More and more test results are coming in, and they are not really what I hoped for. The tests with temperature T=15 have finished, as well as those with T=10 and higher values for lambda.
I graphed some of the results: we can see how little difference there is between lambda values (0.1 vs. 0.5), on episodes 1 to 1000 and 1000 to 70000. We can also see the same pattern for T=15, with lambda=0.1, 0.2 and 0.3.

There are a few interesting things to note:
* There is almost no difference between T=10 and T=15 (see graphs below)
* For some reason, lambda=0.6 does not work for either T=10 or T=15. lambda=0.5 works fast enough, but after a few days, not even a single trial for lambda=0.6 had finished.

The first part seems to indicate that there's something wrong other than the parameters T, lambda and so on.
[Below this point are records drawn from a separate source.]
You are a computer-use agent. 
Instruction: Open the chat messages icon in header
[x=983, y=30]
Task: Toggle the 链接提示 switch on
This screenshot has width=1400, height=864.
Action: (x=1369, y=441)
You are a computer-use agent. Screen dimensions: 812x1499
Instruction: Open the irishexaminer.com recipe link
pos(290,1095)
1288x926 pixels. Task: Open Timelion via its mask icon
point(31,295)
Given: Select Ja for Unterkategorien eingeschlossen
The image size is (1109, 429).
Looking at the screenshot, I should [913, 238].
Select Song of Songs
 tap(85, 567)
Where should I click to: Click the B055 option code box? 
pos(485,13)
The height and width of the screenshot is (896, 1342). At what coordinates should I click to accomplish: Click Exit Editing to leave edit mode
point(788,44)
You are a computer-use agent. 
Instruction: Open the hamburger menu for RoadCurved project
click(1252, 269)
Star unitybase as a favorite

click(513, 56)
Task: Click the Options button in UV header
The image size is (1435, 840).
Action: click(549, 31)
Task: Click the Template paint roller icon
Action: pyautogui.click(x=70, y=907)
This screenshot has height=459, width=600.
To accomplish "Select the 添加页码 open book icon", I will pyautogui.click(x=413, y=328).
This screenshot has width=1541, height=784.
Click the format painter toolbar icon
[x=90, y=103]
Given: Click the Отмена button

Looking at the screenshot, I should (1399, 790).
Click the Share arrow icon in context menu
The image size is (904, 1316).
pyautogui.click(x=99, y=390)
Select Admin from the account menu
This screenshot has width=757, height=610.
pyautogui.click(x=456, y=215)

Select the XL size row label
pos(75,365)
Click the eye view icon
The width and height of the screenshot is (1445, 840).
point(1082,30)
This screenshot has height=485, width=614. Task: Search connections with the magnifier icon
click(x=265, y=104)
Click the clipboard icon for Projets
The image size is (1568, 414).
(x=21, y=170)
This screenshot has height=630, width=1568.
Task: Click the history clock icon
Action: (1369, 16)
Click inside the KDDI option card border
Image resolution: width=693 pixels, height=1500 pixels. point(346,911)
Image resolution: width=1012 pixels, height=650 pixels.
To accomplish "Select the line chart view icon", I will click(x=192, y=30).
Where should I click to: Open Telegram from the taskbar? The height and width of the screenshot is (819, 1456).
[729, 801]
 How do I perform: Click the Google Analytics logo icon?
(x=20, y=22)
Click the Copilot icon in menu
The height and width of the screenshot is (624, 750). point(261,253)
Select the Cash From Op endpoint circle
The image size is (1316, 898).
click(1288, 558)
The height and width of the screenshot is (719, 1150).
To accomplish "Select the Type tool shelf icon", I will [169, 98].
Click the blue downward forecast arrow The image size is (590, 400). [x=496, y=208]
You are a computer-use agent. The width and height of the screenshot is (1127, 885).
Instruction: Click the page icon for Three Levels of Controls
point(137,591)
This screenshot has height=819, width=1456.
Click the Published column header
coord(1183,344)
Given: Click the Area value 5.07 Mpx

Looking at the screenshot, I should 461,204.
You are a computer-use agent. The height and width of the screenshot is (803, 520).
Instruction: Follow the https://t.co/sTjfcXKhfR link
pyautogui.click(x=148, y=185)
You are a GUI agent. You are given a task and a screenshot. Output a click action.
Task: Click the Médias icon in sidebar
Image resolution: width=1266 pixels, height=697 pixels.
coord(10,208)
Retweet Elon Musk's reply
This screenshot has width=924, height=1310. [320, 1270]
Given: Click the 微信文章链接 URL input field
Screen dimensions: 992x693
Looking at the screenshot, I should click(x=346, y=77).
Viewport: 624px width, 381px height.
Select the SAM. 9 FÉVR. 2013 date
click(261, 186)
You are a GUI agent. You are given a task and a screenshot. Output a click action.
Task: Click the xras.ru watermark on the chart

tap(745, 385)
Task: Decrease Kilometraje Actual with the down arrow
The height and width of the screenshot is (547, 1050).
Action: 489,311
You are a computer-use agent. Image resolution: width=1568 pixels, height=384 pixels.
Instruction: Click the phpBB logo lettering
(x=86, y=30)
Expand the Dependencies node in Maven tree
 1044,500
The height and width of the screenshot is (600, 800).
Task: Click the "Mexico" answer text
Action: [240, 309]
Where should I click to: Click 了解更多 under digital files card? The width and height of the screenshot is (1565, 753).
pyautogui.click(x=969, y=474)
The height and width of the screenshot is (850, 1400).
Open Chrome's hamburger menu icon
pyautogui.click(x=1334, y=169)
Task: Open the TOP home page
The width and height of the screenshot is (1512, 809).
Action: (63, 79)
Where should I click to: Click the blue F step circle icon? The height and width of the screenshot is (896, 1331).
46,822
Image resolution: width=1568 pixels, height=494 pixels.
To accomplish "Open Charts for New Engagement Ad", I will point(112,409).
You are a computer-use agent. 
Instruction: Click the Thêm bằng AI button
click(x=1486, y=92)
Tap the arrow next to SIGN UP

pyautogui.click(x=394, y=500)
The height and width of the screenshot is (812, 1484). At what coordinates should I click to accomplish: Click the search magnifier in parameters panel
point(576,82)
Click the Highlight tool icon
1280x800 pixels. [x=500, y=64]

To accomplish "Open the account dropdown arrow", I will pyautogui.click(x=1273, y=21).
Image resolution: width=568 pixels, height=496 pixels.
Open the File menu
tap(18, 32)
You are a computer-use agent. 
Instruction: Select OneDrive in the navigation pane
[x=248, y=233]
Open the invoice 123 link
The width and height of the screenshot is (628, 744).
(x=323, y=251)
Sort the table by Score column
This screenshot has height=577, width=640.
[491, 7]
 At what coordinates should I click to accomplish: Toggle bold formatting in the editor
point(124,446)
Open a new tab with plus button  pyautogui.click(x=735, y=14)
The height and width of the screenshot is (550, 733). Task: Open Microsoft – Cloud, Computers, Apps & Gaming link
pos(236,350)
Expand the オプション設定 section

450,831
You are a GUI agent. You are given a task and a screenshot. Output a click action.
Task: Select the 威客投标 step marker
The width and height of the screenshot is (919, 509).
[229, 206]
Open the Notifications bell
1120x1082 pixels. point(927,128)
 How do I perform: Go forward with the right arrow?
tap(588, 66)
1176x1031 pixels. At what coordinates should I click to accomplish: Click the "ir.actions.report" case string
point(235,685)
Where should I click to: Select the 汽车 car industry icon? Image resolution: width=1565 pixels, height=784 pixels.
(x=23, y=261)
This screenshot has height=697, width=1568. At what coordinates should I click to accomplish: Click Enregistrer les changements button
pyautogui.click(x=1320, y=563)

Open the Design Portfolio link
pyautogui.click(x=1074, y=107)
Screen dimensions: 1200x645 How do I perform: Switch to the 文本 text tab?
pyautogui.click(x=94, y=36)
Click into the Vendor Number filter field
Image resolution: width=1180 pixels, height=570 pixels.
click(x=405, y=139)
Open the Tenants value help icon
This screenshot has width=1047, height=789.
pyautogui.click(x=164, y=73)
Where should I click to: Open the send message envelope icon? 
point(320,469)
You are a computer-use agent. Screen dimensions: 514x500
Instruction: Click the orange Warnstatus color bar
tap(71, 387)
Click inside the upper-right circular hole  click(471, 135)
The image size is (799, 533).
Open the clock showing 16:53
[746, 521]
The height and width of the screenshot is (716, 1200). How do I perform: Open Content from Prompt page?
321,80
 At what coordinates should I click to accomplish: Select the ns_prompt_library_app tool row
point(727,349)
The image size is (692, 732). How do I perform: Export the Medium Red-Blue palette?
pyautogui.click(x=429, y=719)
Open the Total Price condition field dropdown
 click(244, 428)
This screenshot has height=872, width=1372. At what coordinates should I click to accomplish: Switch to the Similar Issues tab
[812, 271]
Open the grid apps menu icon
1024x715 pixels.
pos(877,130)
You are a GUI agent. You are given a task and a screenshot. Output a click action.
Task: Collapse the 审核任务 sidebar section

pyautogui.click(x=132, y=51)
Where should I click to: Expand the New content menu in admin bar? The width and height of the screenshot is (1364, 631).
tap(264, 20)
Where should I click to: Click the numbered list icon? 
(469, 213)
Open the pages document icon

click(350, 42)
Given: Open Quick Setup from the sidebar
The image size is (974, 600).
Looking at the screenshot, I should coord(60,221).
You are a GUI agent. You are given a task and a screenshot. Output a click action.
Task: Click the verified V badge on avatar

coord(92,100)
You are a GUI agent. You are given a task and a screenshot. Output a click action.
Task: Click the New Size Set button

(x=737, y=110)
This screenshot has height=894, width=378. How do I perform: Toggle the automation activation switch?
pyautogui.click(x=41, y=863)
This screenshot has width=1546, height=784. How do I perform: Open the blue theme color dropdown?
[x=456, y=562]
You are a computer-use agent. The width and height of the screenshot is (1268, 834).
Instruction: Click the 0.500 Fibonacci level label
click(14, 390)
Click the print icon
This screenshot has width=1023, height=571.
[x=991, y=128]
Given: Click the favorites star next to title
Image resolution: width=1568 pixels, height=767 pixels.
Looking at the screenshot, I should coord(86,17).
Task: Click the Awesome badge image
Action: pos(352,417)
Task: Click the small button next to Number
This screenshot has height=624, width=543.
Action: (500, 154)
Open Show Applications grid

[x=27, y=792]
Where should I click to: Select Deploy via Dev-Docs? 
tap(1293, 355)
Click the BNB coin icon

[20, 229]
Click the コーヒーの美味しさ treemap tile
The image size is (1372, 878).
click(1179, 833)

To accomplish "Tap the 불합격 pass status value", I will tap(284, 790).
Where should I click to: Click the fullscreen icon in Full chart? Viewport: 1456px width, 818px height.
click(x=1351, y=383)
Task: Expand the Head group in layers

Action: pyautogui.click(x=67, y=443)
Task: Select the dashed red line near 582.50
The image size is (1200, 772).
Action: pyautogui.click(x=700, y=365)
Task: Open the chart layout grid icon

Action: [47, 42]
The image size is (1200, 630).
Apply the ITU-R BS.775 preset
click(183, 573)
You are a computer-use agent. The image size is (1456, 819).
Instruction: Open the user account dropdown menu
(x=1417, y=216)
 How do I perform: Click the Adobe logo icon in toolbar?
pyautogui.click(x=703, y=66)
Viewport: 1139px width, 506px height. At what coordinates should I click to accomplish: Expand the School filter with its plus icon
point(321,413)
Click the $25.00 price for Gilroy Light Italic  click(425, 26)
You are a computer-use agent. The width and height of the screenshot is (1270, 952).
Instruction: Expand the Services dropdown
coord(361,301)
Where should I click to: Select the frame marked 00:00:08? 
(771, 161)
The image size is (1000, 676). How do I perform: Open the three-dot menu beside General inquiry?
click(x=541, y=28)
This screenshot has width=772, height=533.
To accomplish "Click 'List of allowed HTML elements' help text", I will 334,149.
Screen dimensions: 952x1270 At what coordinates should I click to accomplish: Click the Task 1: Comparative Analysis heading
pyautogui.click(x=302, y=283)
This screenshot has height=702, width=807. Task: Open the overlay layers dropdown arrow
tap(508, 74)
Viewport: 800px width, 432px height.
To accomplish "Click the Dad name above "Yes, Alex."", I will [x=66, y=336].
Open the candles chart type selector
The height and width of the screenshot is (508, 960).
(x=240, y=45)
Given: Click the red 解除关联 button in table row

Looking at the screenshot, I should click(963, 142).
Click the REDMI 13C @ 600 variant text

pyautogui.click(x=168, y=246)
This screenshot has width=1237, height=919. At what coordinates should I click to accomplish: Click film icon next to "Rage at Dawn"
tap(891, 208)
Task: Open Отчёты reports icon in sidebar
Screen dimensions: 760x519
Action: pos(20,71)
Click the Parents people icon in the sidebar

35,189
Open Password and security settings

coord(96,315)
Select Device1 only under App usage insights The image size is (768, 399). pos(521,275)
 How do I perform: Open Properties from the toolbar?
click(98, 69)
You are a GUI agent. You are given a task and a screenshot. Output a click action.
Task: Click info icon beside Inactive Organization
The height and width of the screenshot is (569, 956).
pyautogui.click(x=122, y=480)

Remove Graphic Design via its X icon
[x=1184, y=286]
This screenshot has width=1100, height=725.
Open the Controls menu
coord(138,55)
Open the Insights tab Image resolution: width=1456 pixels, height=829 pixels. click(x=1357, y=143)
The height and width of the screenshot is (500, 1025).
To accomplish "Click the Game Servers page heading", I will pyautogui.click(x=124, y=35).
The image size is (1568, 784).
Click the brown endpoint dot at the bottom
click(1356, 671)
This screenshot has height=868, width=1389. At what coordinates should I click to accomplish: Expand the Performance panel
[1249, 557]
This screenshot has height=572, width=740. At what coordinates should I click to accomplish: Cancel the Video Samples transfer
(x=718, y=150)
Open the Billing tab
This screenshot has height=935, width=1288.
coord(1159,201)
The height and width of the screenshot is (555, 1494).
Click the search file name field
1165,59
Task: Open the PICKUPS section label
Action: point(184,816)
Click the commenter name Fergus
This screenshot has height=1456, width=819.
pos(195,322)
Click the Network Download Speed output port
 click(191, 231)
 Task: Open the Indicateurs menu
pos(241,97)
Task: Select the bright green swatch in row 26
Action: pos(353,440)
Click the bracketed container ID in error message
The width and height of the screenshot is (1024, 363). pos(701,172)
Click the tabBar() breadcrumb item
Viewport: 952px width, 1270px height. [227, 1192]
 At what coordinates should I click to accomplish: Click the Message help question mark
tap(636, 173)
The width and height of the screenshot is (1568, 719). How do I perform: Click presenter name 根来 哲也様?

As more results come in, I see that T=20 is not learning anything either. The second part seems to indicate some sort of limit on the value of lambda. I can't see exactly what the agent is doing, but I'm under the impression that when the trace is kept too long, it completely warps the learning, and that the agent is probably going around in circles somewhere in a corner of the grid.

I think I may have figured out the problem. I tried running some tests with a higher reward, and the agent is performing much better. Only a few tests have finshed at this point, but for an increase of just 1000, I'm getting positive rewards for T=10, for which the rewards stagnated around -5000 with the smaller reward. I think my plan for the rest of this week and next week will be to see how increasing the reward affects the agent's learning.

I also worked a bit more on my website this week. Just a little bit of tweaking, as well as changing the navigation system in the journal. So now, instead of no navigation, I have the nice bar with roman numerals before and after each journal entry, which allows you to go any other journal entry, or the main journal page. I think this is much better, since I myself don't get annoyed anymore having to press back all the time to double check what I wrote.